Task instructions:
a – In the text on plagiarism, whose 1964 Paperback Library novel was resold to another paperback house with the characters' names changed?
b – Select every line of the records that contains the string "pixels", treating case as significant.

So I may have been wrong about the meaning of "liver and lights," but I definitely knew what I was talking about when I used
Ladyhawke
as an example of how we are lied to.

 

Lied to, that is, in the specific sense of misrepresentation. And here, as I promised in Installment 29, we'll move on to another kind of lying, another species of misrepresentation: plagiarism.

 

If one elects to pursue a plagiarism suit in a court of law, one must
never
solicit "expert testimony" from a Renaissance or Medieval scholar, because stealing the work, ideas, manner of others, in those times, was considered nothing unusual. In fact, quite acceptable.

 

The modern concept of plagiarism, paradoxically, is both specific and nebulous. What is theft, and what is "coincidental simultaneous generation" of idea or ambience? What is the rapacity of producers, network development executives, main chance hustlers and all those who denigrate writers but don't know how to construct a plot themselves . . . and what is acceptable, even flattering, literary crossover, feedback, input, stimulation?

 

In the world of publishing, plagiarism is so rare that its occurrence startles everyone, and it makes the news section of
Publishers Weekly
.

 

(Oddly enough—given the almost encyclopedic memories of so many readers and writers and fans, guaranteeing near-instantaneous unmasking—there
have
been a few notable instances of book/story plagiarism in the sf/fantasy genre in recent memory. There was a guy who took Gardner F. Fox's 1964 Paperback Library novel,
Escape Across the Cosmos
, changed the names of the characters, and sold it to another paperback house some years later. There is considerable mythology surrounding that most flagrant case, and while I'm certain some readers will know the specifics, the best I can do is present
all
the data I can dredge up from imperfect memories, both actual and emblematic. Trying to get the anecdote accurately, I savaged the recollections of Charlie Brown of
Locus
, Silverberg, Joe Haldeman and several others, but understandably enough none of these rational gentlemen cared to depart from their creative labors to spend several hours rummaging through ancient issues of the SFWA
Forum
or other sources to get me the data.

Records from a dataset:
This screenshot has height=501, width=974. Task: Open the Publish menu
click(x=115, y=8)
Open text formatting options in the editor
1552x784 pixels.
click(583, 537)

==

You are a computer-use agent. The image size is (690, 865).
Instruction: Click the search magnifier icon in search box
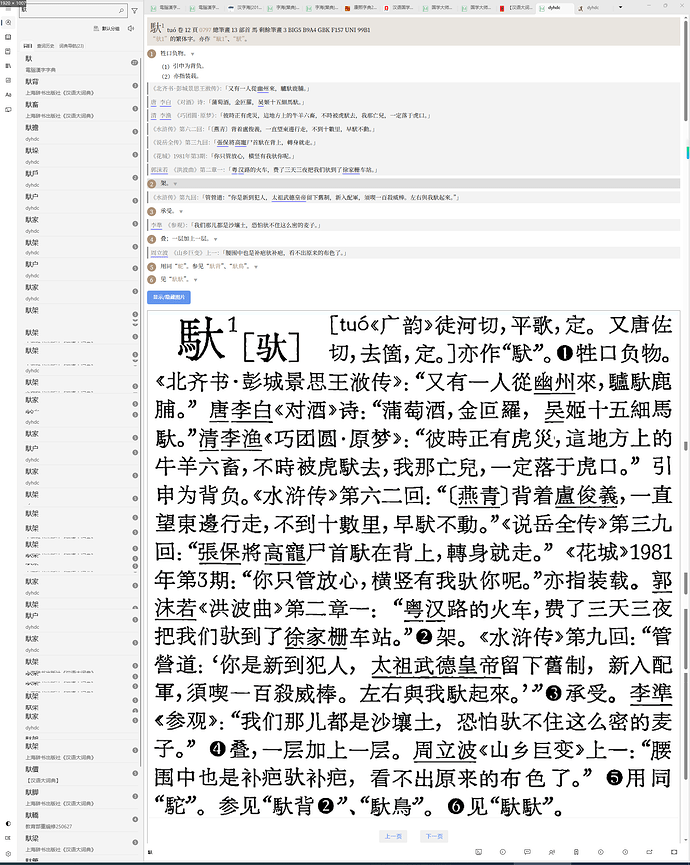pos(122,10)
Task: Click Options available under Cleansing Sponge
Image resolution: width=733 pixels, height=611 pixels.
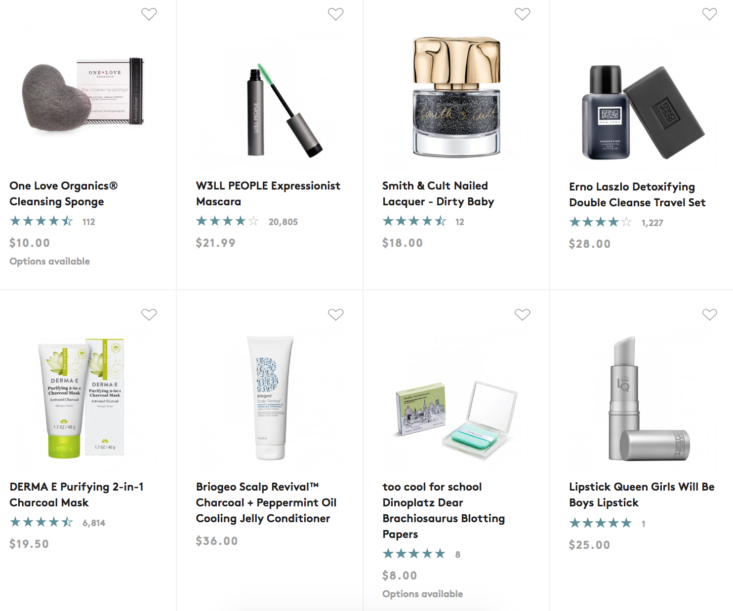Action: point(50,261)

Responses for each task:
a – Gardner F. Fox's novel, Escape Across the Cosmos.

b –
1552x784 pixels.
Image resolution: width=733 pixels, height=611 pixels.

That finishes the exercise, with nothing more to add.